**GIVEN ENTRIES**
[Start of Attachment]
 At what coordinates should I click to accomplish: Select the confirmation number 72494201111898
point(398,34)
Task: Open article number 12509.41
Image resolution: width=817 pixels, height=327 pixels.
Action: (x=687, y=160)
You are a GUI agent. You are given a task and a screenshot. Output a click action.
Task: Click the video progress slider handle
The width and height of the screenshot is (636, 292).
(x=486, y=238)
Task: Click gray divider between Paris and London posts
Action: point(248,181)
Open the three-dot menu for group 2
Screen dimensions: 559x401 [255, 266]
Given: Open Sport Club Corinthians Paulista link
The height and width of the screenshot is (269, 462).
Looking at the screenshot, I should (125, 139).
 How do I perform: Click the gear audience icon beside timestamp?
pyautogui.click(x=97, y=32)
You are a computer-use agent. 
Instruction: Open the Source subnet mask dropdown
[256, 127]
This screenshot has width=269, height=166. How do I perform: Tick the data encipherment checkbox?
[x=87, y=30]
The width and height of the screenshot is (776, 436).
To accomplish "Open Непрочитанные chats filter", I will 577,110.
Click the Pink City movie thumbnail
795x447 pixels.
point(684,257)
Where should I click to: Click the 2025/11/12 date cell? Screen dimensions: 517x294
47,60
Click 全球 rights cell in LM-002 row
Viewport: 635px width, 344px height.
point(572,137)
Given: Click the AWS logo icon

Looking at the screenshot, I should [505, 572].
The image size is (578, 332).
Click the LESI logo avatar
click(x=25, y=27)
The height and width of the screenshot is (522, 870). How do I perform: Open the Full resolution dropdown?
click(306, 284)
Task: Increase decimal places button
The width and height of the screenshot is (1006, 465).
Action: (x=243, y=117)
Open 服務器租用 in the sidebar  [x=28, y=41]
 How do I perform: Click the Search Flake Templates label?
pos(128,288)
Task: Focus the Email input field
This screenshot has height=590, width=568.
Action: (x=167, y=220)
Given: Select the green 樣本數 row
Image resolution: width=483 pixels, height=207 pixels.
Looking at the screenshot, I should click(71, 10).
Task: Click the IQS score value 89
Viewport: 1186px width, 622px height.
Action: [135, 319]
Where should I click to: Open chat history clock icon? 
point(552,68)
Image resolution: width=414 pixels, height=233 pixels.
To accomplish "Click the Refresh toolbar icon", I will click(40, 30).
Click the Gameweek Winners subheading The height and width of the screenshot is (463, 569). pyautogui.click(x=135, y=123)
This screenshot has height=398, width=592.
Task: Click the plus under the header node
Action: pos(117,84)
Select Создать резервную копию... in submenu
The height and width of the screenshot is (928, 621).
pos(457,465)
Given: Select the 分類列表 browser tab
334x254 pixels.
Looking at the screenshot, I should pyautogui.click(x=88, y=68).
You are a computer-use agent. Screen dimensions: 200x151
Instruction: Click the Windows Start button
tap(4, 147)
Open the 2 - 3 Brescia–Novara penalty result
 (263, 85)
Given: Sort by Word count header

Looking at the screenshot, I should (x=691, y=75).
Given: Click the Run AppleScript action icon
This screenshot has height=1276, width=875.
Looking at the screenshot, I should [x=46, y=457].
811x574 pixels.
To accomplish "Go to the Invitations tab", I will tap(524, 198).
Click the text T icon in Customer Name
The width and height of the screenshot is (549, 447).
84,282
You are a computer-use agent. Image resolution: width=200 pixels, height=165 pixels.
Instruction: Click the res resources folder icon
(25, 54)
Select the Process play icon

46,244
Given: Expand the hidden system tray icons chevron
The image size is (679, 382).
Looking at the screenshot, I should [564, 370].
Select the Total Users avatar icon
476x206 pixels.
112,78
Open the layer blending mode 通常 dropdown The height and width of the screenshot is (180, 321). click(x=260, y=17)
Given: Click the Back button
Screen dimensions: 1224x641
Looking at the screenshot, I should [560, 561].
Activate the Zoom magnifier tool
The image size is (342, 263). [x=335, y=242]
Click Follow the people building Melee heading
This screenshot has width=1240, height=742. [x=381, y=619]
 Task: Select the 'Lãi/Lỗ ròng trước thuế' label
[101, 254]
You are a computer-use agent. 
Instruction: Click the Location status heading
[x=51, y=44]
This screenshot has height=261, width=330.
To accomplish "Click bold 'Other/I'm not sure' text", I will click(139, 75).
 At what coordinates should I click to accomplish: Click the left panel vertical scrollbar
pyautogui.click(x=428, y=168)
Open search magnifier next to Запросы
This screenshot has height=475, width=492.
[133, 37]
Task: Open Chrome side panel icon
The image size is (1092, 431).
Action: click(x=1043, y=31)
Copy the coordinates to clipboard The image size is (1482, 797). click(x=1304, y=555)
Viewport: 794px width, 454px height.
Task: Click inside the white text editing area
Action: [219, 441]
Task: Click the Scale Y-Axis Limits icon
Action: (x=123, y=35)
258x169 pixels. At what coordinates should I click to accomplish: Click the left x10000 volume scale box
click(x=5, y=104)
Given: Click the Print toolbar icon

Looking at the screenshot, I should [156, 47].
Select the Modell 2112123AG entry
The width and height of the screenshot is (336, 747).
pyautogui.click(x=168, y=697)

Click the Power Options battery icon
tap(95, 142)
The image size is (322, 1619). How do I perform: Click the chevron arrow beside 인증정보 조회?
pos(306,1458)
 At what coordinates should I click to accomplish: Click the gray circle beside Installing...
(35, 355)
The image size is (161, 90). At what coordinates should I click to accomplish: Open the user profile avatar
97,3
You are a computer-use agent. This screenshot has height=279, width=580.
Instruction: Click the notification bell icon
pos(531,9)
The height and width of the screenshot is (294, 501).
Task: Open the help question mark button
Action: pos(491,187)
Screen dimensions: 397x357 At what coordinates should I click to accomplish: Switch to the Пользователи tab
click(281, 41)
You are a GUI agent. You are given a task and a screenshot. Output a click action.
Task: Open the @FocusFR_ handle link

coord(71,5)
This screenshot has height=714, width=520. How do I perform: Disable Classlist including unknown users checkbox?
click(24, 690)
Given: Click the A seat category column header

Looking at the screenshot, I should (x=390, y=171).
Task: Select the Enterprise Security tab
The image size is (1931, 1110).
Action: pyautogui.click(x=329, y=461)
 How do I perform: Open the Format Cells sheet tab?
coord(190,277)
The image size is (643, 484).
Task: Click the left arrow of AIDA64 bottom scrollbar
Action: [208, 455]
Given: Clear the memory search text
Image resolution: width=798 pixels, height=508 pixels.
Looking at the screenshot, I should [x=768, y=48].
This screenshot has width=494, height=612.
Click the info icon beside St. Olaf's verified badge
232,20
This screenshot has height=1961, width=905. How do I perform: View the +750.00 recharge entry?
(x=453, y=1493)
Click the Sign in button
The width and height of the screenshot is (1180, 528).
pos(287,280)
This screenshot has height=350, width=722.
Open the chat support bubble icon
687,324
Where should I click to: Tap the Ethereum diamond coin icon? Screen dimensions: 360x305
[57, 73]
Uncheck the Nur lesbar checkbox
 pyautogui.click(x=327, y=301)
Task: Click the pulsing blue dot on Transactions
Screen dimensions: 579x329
[End of Attachment]
**EXERCISE AIM**
Send back all of the entries exactly, with nothing missing.

**OUTPUT FOR THIS TASK**
 At what coordinates should I click to accomplish: Select the confirmation number 72494201111898
point(398,34)
Task: Open article number 12509.41
Image resolution: width=817 pixels, height=327 pixels.
Action: (x=687, y=160)
You are a GUI agent. You are given a task and a screenshot. Output a click action.
Task: Click the video progress slider handle
The width and height of the screenshot is (636, 292).
(x=486, y=238)
Task: Click gray divider between Paris and London posts
Action: point(248,181)
Open the three-dot menu for group 2
Screen dimensions: 559x401 [255, 266]
Given: Open Sport Club Corinthians Paulista link
The height and width of the screenshot is (269, 462).
Looking at the screenshot, I should (125, 139).
 How do I perform: Click the gear audience icon beside timestamp?
pyautogui.click(x=97, y=32)
You are a computer-use agent. 
Instruction: Open the Source subnet mask dropdown
[256, 127]
This screenshot has width=269, height=166. How do I perform: Tick the data encipherment checkbox?
[x=87, y=30]
The width and height of the screenshot is (776, 436).
To accomplish "Open Непрочитанные chats filter", I will 577,110.
Click the Pink City movie thumbnail
795x447 pixels.
point(684,257)
Where should I click to: Click the 2025/11/12 date cell? Screen dimensions: 517x294
47,60
Click 全球 rights cell in LM-002 row
Viewport: 635px width, 344px height.
point(572,137)
Given: Click the AWS logo icon

Looking at the screenshot, I should [505, 572].
The image size is (578, 332).
Click the LESI logo avatar
click(x=25, y=27)
The height and width of the screenshot is (522, 870). How do I perform: Open the Full resolution dropdown?
click(306, 284)
Task: Increase decimal places button
The width and height of the screenshot is (1006, 465).
Action: (x=243, y=117)
Open 服務器租用 in the sidebar  [x=28, y=41]
 How do I perform: Click the Search Flake Templates label?
pos(128,288)
Task: Focus the Email input field
This screenshot has height=590, width=568.
Action: (x=167, y=220)
Given: Select the green 樣本數 row
Image resolution: width=483 pixels, height=207 pixels.
Looking at the screenshot, I should click(71, 10).
Task: Click the IQS score value 89
Viewport: 1186px width, 622px height.
Action: [135, 319]
Where should I click to: Open chat history clock icon? 
point(552,68)
Image resolution: width=414 pixels, height=233 pixels.
To accomplish "Click the Refresh toolbar icon", I will click(40, 30).
Click the Gameweek Winners subheading The height and width of the screenshot is (463, 569). pyautogui.click(x=135, y=123)
This screenshot has height=398, width=592.
Task: Click the plus under the header node
Action: pos(117,84)
Select Создать резервную копию... in submenu
The height and width of the screenshot is (928, 621).
pos(457,465)
Given: Select the 分類列表 browser tab
334x254 pixels.
Looking at the screenshot, I should pyautogui.click(x=88, y=68).
You are a computer-use agent. Screen dimensions: 200x151
Instruction: Click the Windows Start button
tap(4, 147)
Open the 2 - 3 Brescia–Novara penalty result
 (263, 85)
Given: Sort by Word count header

Looking at the screenshot, I should (x=691, y=75).
Given: Click the Run AppleScript action icon
This screenshot has height=1276, width=875.
Looking at the screenshot, I should [x=46, y=457].
811x574 pixels.
To accomplish "Go to the Invitations tab", I will tap(524, 198).
Click the text T icon in Customer Name
The width and height of the screenshot is (549, 447).
84,282
You are a computer-use agent. Image resolution: width=200 pixels, height=165 pixels.
Instruction: Click the res resources folder icon
(25, 54)
Select the Process play icon

46,244
Given: Expand the hidden system tray icons chevron
The image size is (679, 382).
Looking at the screenshot, I should [564, 370].
Select the Total Users avatar icon
476x206 pixels.
112,78
Open the layer blending mode 通常 dropdown The height and width of the screenshot is (180, 321). click(x=260, y=17)
Given: Click the Back button
Screen dimensions: 1224x641
Looking at the screenshot, I should [560, 561].
Activate the Zoom magnifier tool
The image size is (342, 263). [x=335, y=242]
Click Follow the people building Melee heading
This screenshot has width=1240, height=742. [x=381, y=619]
 Task: Select the 'Lãi/Lỗ ròng trước thuế' label
[101, 254]
You are a computer-use agent. 
Instruction: Click the Location status heading
[x=51, y=44]
This screenshot has height=261, width=330.
To accomplish "Click bold 'Other/I'm not sure' text", I will click(139, 75).
 At what coordinates should I click to accomplish: Click the left panel vertical scrollbar
pyautogui.click(x=428, y=168)
Open search magnifier next to Запросы
This screenshot has height=475, width=492.
[133, 37]
Task: Open Chrome side panel icon
The image size is (1092, 431).
Action: click(x=1043, y=31)
Copy the coordinates to clipboard The image size is (1482, 797). click(x=1304, y=555)
Viewport: 794px width, 454px height.
Task: Click inside the white text editing area
Action: [219, 441]
Task: Click the Scale Y-Axis Limits icon
Action: (x=123, y=35)
258x169 pixels. At what coordinates should I click to accomplish: Click the left x10000 volume scale box
click(x=5, y=104)
Given: Click the Print toolbar icon

Looking at the screenshot, I should [156, 47].
Select the Modell 2112123AG entry
The width and height of the screenshot is (336, 747).
pyautogui.click(x=168, y=697)

Click the Power Options battery icon
tap(95, 142)
The image size is (322, 1619). How do I perform: Click the chevron arrow beside 인증정보 조회?
pos(306,1458)
 At what coordinates should I click to accomplish: Click the gray circle beside Installing...
(35, 355)
The image size is (161, 90). At what coordinates should I click to accomplish: Open the user profile avatar
97,3
You are a computer-use agent. This screenshot has height=279, width=580.
Instruction: Click the notification bell icon
pos(531,9)
The height and width of the screenshot is (294, 501).
Task: Open the help question mark button
Action: pos(491,187)
Screen dimensions: 397x357 At what coordinates should I click to accomplish: Switch to the Пользователи tab
click(281, 41)
You are a GUI agent. You are given a task and a screenshot. Output a click action.
Task: Open the @FocusFR_ handle link

coord(71,5)
This screenshot has height=714, width=520. How do I perform: Disable Classlist including unknown users checkbox?
click(24, 690)
Given: Click the A seat category column header

Looking at the screenshot, I should (x=390, y=171).
Task: Select the Enterprise Security tab
The image size is (1931, 1110).
Action: pyautogui.click(x=329, y=461)
 How do I perform: Open the Format Cells sheet tab?
coord(190,277)
The image size is (643, 484).
Task: Click the left arrow of AIDA64 bottom scrollbar
Action: [208, 455]
Given: Clear the memory search text
Image resolution: width=798 pixels, height=508 pixels.
Looking at the screenshot, I should [x=768, y=48].
This screenshot has width=494, height=612.
Click the info icon beside St. Olaf's verified badge
232,20
This screenshot has height=1961, width=905. How do I perform: View the +750.00 recharge entry?
(x=453, y=1493)
Click the Sign in button
The width and height of the screenshot is (1180, 528).
pos(287,280)
This screenshot has height=350, width=722.
Open the chat support bubble icon
687,324
Where should I click to: Tap the Ethereum diamond coin icon? Screen dimensions: 360x305
[57, 73]
Uncheck the Nur lesbar checkbox
 pyautogui.click(x=327, y=301)
Task: Click the pulsing blue dot on Transactions
Screen dimensions: 579x329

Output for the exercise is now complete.